**Data extracts:**

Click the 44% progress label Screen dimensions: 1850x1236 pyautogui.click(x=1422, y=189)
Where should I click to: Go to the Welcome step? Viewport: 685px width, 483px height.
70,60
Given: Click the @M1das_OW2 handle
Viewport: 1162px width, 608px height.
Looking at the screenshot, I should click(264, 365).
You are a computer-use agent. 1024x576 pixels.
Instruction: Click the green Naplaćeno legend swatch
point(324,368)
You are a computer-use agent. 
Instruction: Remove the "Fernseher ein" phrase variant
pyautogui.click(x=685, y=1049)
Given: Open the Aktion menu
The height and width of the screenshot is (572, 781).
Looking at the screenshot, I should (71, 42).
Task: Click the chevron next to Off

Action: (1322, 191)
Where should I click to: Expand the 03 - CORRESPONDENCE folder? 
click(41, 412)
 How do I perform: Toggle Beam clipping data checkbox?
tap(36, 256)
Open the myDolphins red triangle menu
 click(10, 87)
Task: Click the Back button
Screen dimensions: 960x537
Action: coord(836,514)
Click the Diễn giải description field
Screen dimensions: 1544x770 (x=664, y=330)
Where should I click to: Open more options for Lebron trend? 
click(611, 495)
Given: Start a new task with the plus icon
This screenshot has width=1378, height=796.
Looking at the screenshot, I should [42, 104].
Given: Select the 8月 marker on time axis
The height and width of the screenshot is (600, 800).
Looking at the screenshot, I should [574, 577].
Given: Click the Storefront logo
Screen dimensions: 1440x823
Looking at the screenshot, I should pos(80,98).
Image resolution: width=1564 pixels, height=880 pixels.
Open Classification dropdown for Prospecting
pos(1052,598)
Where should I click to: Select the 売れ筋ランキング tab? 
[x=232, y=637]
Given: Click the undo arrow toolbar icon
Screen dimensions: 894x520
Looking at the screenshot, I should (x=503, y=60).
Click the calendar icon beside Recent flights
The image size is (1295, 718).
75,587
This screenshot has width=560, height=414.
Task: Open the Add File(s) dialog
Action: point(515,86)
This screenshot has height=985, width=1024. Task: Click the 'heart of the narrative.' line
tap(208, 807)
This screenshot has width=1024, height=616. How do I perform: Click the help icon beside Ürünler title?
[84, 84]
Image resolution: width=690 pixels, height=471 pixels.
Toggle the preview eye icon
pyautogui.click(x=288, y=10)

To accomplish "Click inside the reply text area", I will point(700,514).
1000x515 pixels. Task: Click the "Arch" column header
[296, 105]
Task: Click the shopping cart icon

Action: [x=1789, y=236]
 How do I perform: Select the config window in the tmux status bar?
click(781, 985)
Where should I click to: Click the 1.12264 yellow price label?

**What you should do:**
Among the lines of the data, find every one that holds "Given" and copy it.

**Solution below:**
Given: Click the @M1das_OW2 handle
Given: Open the Aktion menu
Given: Start a new task with the plus icon
Given: Select the 8月 marker on time axis
Given: Click the Storefront logo
Given: Click the undo arrow toolbar icon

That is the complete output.